- _TASK ITEM_
When checking the entries below, count every line with the word "browser", then give only that number.

Records excerpted from a collection

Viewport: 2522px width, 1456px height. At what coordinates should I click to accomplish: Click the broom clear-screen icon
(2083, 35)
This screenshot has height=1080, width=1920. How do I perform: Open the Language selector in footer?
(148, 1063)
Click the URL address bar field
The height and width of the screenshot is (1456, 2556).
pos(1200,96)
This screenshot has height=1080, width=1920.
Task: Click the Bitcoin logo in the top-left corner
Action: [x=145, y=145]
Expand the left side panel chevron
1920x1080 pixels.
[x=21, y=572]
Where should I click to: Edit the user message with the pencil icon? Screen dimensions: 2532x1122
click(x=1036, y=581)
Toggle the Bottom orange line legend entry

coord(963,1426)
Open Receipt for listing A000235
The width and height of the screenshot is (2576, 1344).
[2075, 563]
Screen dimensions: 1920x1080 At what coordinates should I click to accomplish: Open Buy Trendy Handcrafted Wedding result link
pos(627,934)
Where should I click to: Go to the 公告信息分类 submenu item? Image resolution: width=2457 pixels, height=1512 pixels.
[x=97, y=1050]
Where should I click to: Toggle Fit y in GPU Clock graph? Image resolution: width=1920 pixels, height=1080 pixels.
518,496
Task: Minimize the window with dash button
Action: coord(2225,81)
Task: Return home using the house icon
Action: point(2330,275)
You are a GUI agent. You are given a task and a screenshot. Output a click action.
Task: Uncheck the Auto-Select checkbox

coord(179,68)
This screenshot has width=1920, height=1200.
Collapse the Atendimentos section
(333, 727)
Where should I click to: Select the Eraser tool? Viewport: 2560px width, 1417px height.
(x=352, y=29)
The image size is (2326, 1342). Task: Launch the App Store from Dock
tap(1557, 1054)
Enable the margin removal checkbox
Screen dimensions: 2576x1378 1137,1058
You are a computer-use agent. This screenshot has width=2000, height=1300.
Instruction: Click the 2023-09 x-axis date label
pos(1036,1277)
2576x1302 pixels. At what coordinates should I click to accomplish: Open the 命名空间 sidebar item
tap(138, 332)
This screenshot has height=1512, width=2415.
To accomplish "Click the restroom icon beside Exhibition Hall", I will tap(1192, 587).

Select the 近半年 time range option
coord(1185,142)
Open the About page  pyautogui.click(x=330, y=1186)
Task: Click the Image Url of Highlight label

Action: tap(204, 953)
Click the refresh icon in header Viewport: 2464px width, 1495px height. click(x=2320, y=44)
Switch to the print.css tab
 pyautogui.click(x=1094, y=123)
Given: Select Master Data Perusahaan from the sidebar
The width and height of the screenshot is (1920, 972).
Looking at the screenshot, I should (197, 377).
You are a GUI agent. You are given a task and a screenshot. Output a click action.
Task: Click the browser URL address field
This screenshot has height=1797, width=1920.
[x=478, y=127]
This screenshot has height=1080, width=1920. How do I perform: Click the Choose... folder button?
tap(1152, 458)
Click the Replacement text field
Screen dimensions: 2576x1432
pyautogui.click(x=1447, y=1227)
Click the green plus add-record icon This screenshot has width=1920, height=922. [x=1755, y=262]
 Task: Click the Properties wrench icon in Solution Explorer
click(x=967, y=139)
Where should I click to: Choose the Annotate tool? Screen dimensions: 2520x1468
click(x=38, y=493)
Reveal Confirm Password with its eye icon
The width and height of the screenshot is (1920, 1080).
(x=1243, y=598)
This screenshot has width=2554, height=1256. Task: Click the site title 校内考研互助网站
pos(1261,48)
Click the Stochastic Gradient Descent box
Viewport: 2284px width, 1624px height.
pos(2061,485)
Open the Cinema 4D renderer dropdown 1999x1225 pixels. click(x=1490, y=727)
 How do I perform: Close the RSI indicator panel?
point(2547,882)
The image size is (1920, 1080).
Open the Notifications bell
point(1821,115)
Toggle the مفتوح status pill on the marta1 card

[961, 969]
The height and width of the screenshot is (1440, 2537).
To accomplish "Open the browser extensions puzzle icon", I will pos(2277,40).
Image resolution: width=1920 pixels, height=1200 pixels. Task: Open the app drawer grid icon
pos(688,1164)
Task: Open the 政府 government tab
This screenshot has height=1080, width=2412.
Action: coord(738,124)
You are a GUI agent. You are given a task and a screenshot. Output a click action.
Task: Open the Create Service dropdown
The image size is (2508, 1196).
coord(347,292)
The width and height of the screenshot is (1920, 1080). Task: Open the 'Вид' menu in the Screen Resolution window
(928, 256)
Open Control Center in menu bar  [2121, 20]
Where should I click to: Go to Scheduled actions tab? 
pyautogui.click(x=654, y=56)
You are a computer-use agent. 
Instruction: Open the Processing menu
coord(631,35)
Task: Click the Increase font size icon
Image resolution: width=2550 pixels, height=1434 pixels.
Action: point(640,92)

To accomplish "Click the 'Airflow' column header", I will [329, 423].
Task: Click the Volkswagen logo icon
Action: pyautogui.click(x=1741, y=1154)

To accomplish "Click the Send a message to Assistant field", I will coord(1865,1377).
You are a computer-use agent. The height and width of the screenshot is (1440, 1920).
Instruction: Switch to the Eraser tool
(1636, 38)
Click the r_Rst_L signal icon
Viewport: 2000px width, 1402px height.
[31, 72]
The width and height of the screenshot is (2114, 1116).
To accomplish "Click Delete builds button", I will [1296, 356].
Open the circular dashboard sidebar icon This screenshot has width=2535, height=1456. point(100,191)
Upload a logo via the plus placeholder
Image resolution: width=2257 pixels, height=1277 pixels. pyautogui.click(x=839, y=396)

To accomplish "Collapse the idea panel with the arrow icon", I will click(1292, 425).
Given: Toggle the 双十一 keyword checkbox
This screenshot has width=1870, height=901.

- _ANSWER SPACE_
2